Le bruit et les solvants : l’effet cocktail qui décuple les risques
Rédigé par deux chercheurs de l’université d’Ulsan en Corée du Sud et publié en 2021 (IntechOpen), cette étude sur le bruit et les solvants fait le point sur l’état des connaissances autour de la perte auditive professionnelle. Il apporte une contribution majeure : démontrer que certains solvants et métaux lourds, lorsqu’ils sont inhalés ou manipulés sur le lieu de travail, peuvent aggraver les effets du bruit sur l’oreille. Or, ce risque chimique est encore largement ignoré dans les politiques de prévention.

1. La perte auditive n’est pas que sonore : le rôle des substances ototoxiques
Certains produits peuvent altérer les cellules ciliées de l’oreille interne ou les voies auditives centrales :
- Les solvants organiques (toluène, xylène, trichloréthylène),
- Les métaux lourds (plomb, mercure),
- Certains asphyxiants (monoxyde de carbone).
La classification du Nordic Expert Group distingue trois catégories selon la robustesse des preuves. Les substances de catégorie 1 (fortes preuves chez l’homme et l’animal) incluent le toluène, le plomb et le monoxyde de carbone. Ces substances peuvent à elles seules provoquer une perte auditive, et leurs effets sont synergiques avec ceux du bruit, même en dessous des seuils réglementaires.
2. Le bruit et les solvants : un effet cocktail qui décuple les risques
Les travaux cités montrent que :
- L’exposition conjointe à des solvants (toluène, styrene, xylène) et au bruit augmente significativement le risque de surdité ;
- Plus la durée d’exposition est longue et plus le nombre de solvants est élevé, plus la perte est importante ;
- Le risque est multiplié par 4 à 8 chez les travailleurs exposés aux deux (contre ceux exposés uniquement au bruit).
Les tests électrophysiologiques révèlent aussi un impact des solvants sur le système auditif central (ralentissement des réponses auditives), ce que ne montre pas toujours l’audiogramme classique.
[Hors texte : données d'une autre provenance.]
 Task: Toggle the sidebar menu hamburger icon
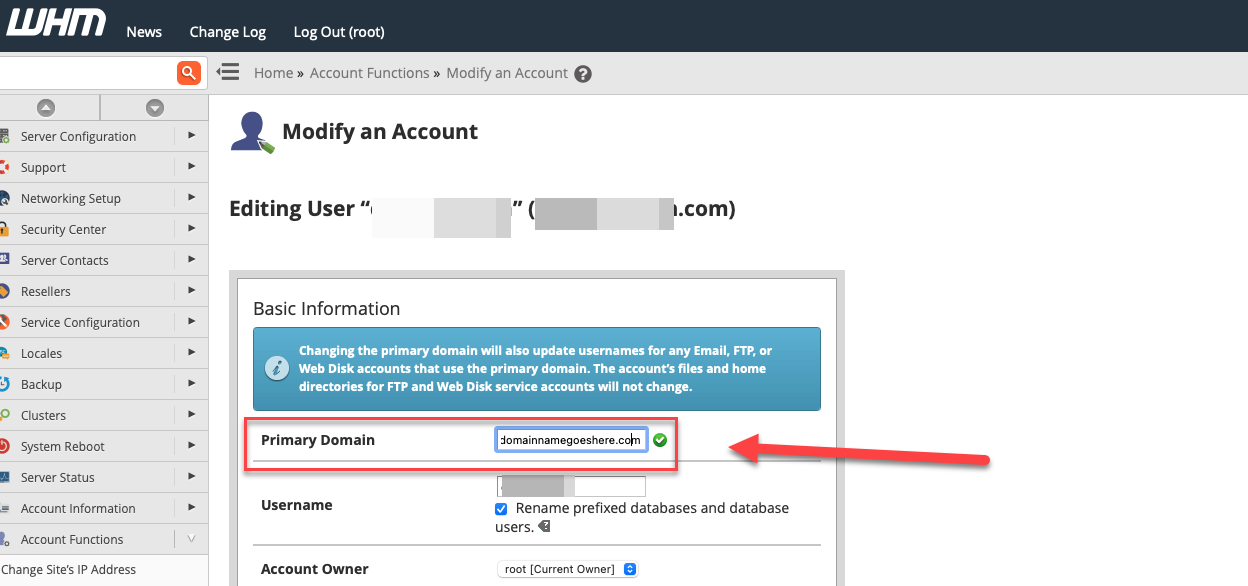click(228, 72)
3. Prévention insuffisante : un angle mort des politiques de santé au travail
Malgré les preuves scientifiques :
- Les seuils réglementaires ne tiennent pas compte de la co-exposition au bruit et aux substances ototoxiques ;
- Les entreprises n’évaluent pas systématiquement ce risque, même dans les secteurs exposés (impression, peinture, nettoyage industriel…) ;
- Les audiogrammes classiques peuvent passer à côté des atteintes centrales ou précoces.
Les auteurs recommandent d’inclure l’ototoxicité dans les campagnes de prévention, d’utiliser des tests plus sensibles (otoémissions, potentiels évoqués) et de réduire conjointement le bruit et les produits chimiques au poste.
Conclusion
Ce chapitre rappelle que la perte auditive professionnelle ne se résume pas au bruit seul. Les solvants, métaux et autres substances ototoxiques jouent un rôle majeur, souvent sous-estimé. En prévention, cela impose une approche intégrée du risque auditif, associant bruit, produits, durée d’exposition et facteurs individuels. Une politique efficace de protection de l’audition ne peut plus ignorer le risque chimique.
Source
Kwon, J. K., & Lee, J. (2021). Occupational Hearing Loss. In J. K. Kwon & J. Lee (Eds.), Hearing Loss – From Multidisciplinary Teamwork to Public Health (pp. 1–18). IntechOpen.